Linux is very special sometimes, but they've been having constant problems tuning anything to do with P-state transitions quite right. (I noticed with some AMD Socket 939-era hardware with relatively massive transition latency when, around 2012 or 2013, someone finally admitted that the "ondemand" governor was doing some violently wrong things with that hardware; Intel has generally taken less of a hit..)
...hey, after only 4 hours of Googling, actual numbers for current generation processors:
... clearly you can't blame noticeable video effects on the hardware transition latency alone, but stir this all up with the software to decide when to make the dynamic changes and count on the scheduler and application to do exactly the right thing with the realtime thread that, in certain cases, the scheduler will start protecting you from?
...obviously OS/application developers are given a few ways to screw up (generic overview of how many things can change and why, though only vaguely "how often"):
Linux has a special good habit of screwing up:
...and you'd think Apple would have a better chance to get it right by having Intel on speed-dial, but corner cases, and this is already an "obsolete" chip in "end-of-life" hardware; media is kind of "their thing" but is their test suite for this that much better than the one for SSL? (Particularly if it's entirely expected behavior at the 'system' end, and only the decoder library is bugged if mispredicting how 'realtime' it can actually be?)
P.S.: It seems like Apple was recently winning at this using newer Intel on-chip graphics, though whether that had a damn thing to do with power states or was just some other bug... well, yeah.
[I give up on pretending I'm making an argument here, but I'll hit post as a Collection of Interesting Links. In fact I get the impression Intel was planning for this ultra-high-granularity P-state flippery for like a decade, ever since they had to take "beyond drastic" measures with Prescott, but therefore I suspect a certain amount of the "It's 2014 and video playback still isn't a solved problem?" hell in the world is due to assuming it has no impact when it actually gets it right 99.99% of the time. Or maybe 30% if you were using the other common hardware with Linux at certain points, but you'd wish Apple would leverage one more 9 out of that whole joined-at-the-hip relationship.]
I'm not trying to say that Turbo has nothing to do with thermal management, more that temperature isn't its direct concern. Turbo is about power control, and the Collection of Interesting Links you found doesn't appear to have totally contextualized that. So I'll give it a shot.

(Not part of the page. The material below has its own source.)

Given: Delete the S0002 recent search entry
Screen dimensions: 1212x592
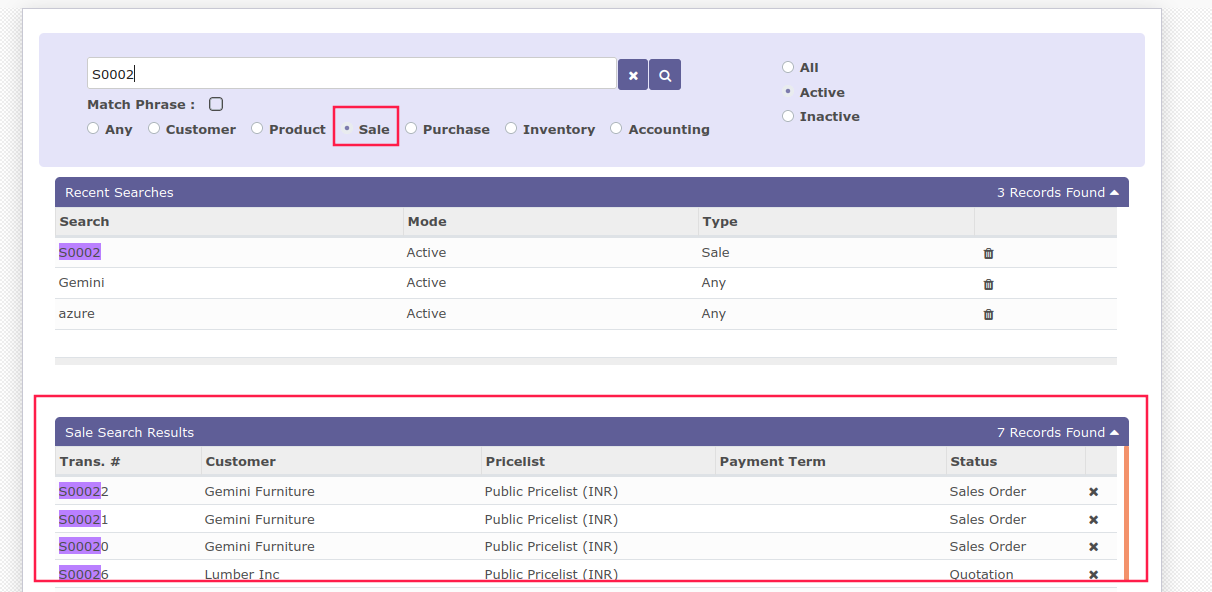Looking at the screenshot, I should [988, 254].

Intel requires system integrators to design the cooling system to handle the processor's TDP (thermal design power) rating indefinitely, without allowing the chip to exceed its temperature limits. In return, Intel guarantees the processor won't exceed the TDP rating. If both sides do their engineering right, the CPU never gets hot enough for thermal throttling to trip.

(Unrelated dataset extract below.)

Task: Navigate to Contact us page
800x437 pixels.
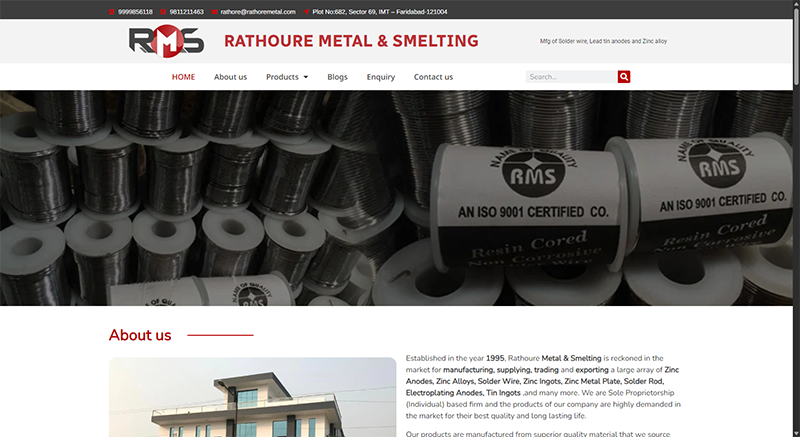Action: tap(433, 76)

Before Turbo, Intel tried to keep its side of the bargain by setting a fixed operating frequency based on power measurements of worst case customer code. This worked well enough at 1-2 cores per chip, but began imposing annoyingly low frequency limits at 4 cores and above, particularly when you consider that most people use only one to two cores most of the time.
Turbo is how Intel dealt with this issue. The processor's PCU measures its own power consumption, looking for opportunities to boost the clock above that pessimistic value without exceeding the TDP rating. IIRC the control loop might react to temperature in corner cases, but the focus is controlling power and letting temperature work itself out.
Also worth noting is that the PCU can physically shut off cores idled by the OS, and it self-limits boost based on how many cores are turned on. Max frequency (e.g. 3.6 GHz in jwz's iMac, where the baseline is 2.93 GHz) is only available with just one CPU core turned on. It doesn't completely shut off turbo with all cores turned on -- there's still scope for turbo since not all code uses the same amount of power -- but the maximum all-cores boost is usually much lower than the single core figure you'll see quoted in specifications.
Getting back to video decode, so long as there's some form of acceleration (and there usually is), it's likely to use much less than a single core's worth of compute power. Unless you're doing something else in the background, this is a recipe for the PCU shutting down all but one core and pegging its frequency at the upper limit.
p.s. I think you might have gotten a mistaken impression of how much the OS is supposed to be involved in the control loop. Intel's PCU is another of those more-or-less autonomous embedded microcontrollers. It can take outside policy directives, but it's designed to make most decisions on its own. Those linux screwups sound like old power management code interacting poorly with the PCU's mostly automatic management. These days, operating systems are supposed to use ACPI to declare intent, and let the hardware handle the rest.
For duck-and-doge's sake - you're trying to argue that TDP has nothing to do with temperature except in corner cases?
How about page 25 of the Sandy Bridge PDF? 12 sensors, used for Notification, throttle and shutdown and "PCU optimization algorithms" which reads to me as "Not melting the chip because people cry when that happens." Yeah, yeah, T-states and equivalent might not be under the exact banner of "Turbo" and the NSA isn't looking at your porn collection under that program, okay - to civilians this is all part of the New World Order of complicated thermal management.
I don't exactly disagree on most points otherwise, so just wanted to call you out on that part. I didn't really cotton to how much was offloaded to the chip itself vs. just living in the driver, because why the fuck would you do it that way - oh, right, because you can't have developers and victims of Linux distributions making warranty claims after failing to run the right code and frying chips because thermals or-fine-we-can-call-it-power, egg-chicken-black.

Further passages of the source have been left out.